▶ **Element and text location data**
----------

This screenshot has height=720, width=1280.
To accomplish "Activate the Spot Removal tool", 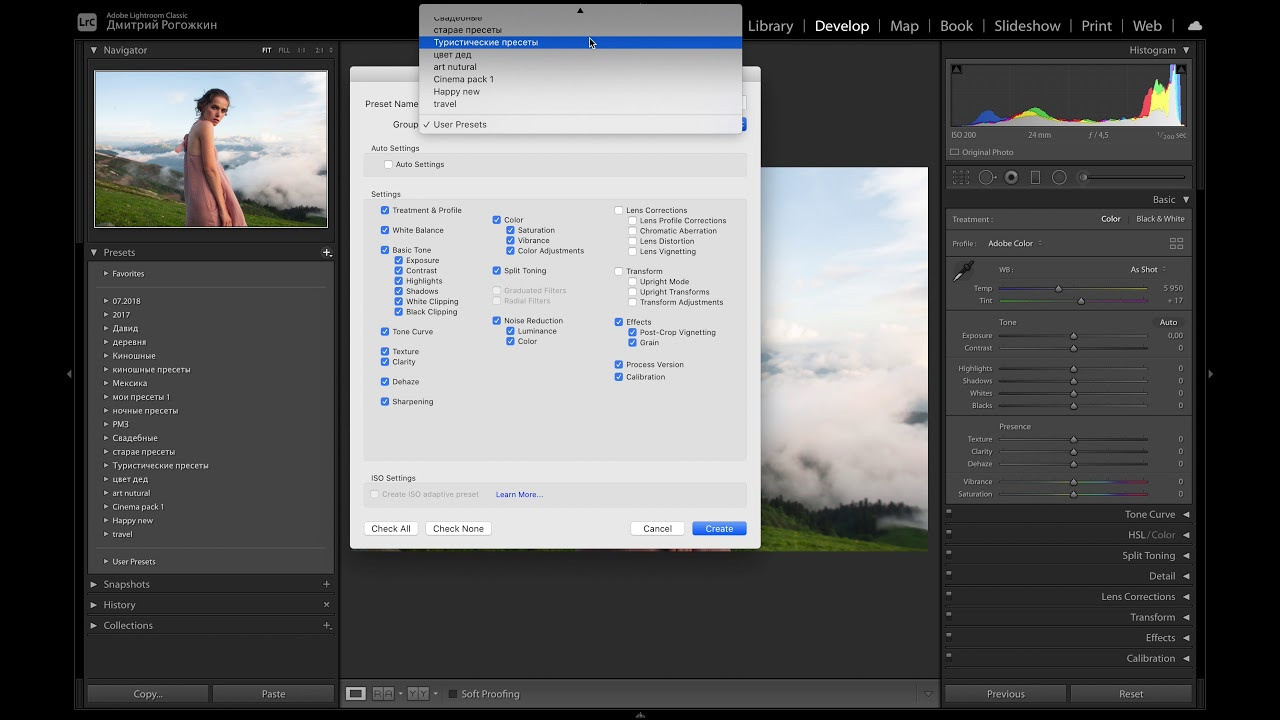I will point(987,177).
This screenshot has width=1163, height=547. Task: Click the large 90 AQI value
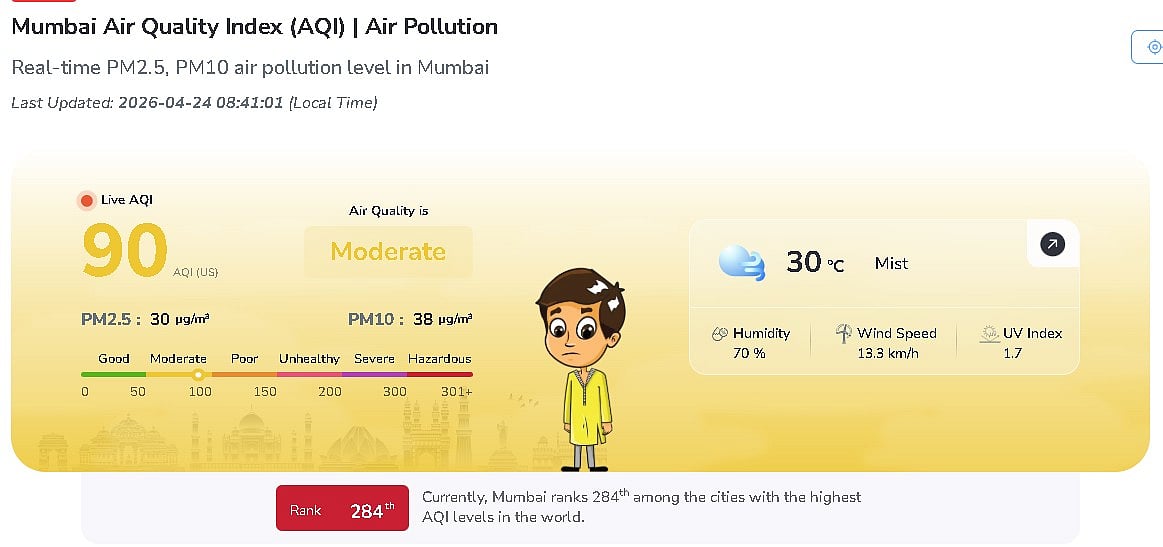(124, 249)
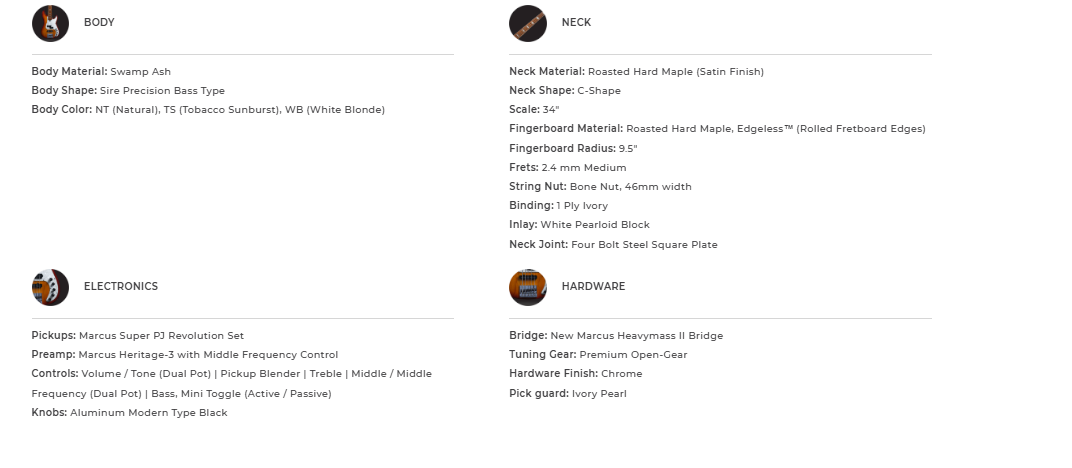Click the Knobs Aluminum Modern Type line

coord(130,413)
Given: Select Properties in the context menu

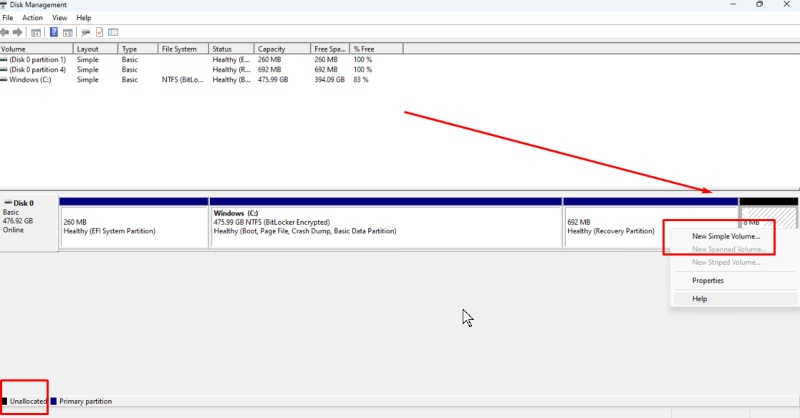Looking at the screenshot, I should coord(708,280).
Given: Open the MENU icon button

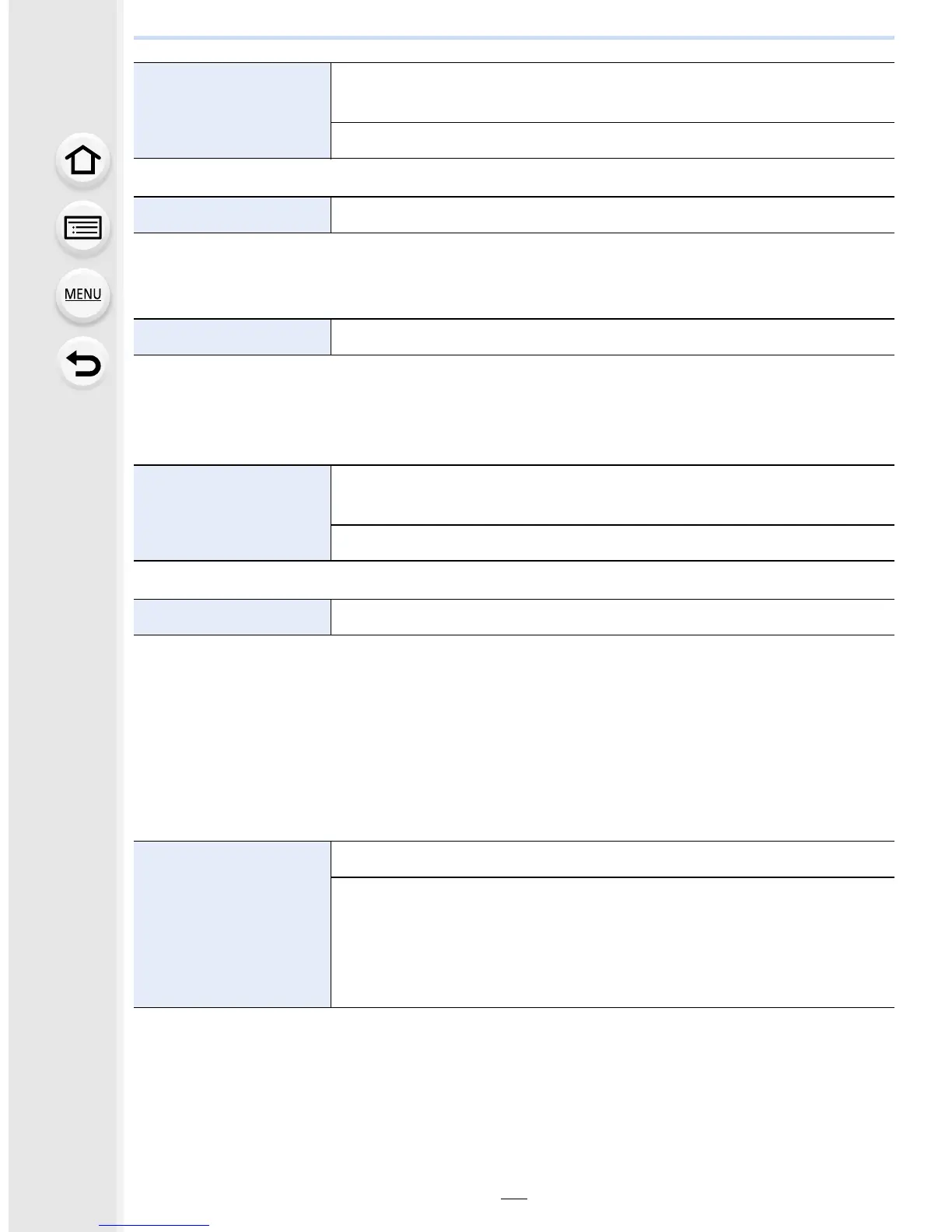Looking at the screenshot, I should click(x=83, y=295).
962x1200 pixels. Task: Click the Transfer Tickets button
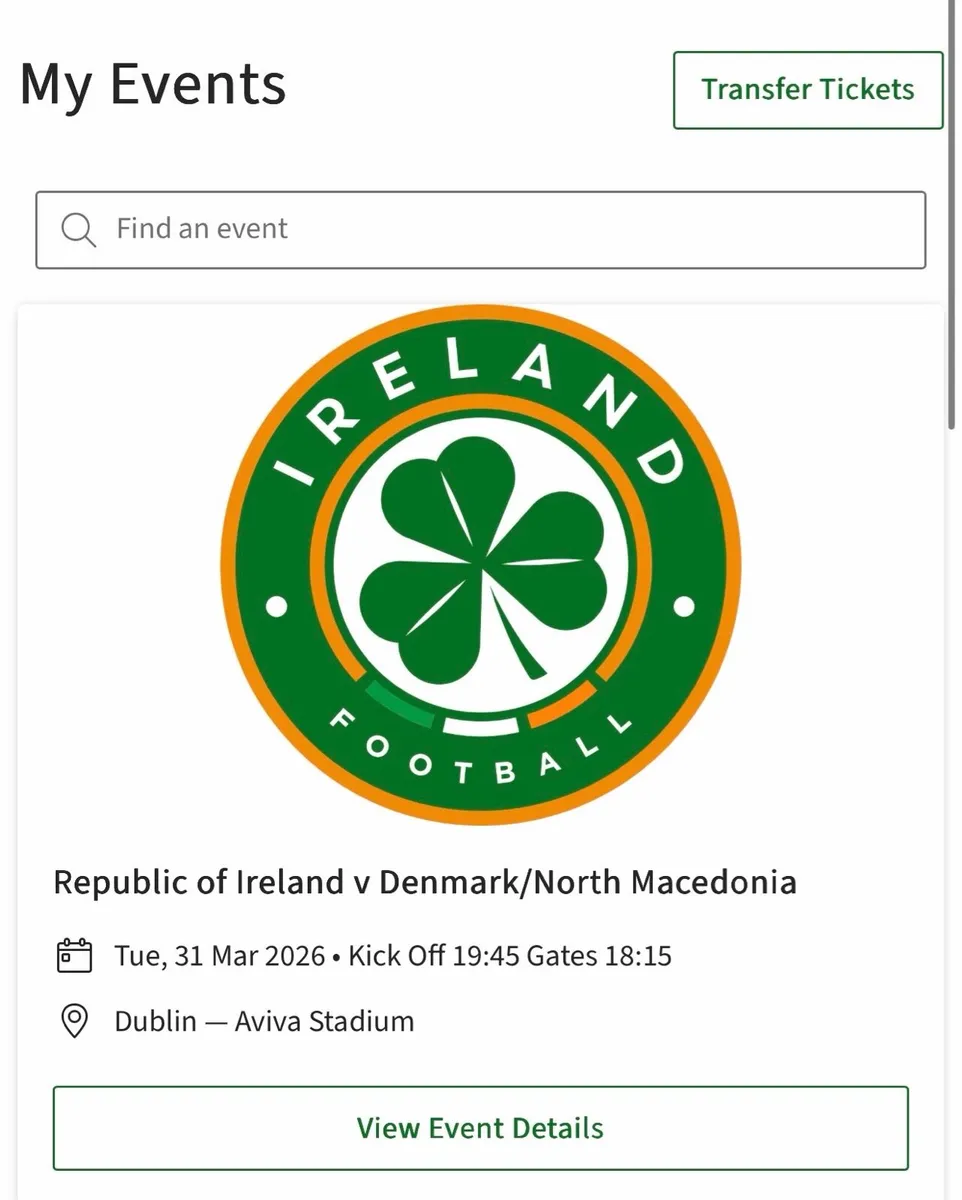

----------

Retype the entries from the line with "Given: Open the MENU icon button" through the end of the entries, leaving the pictures out of your answer.

▶ **Response**
Given: Open the MENU icon button

Looking at the screenshot, I should click(x=83, y=295).
962x1200 pixels. Task: Click the Transfer Tickets button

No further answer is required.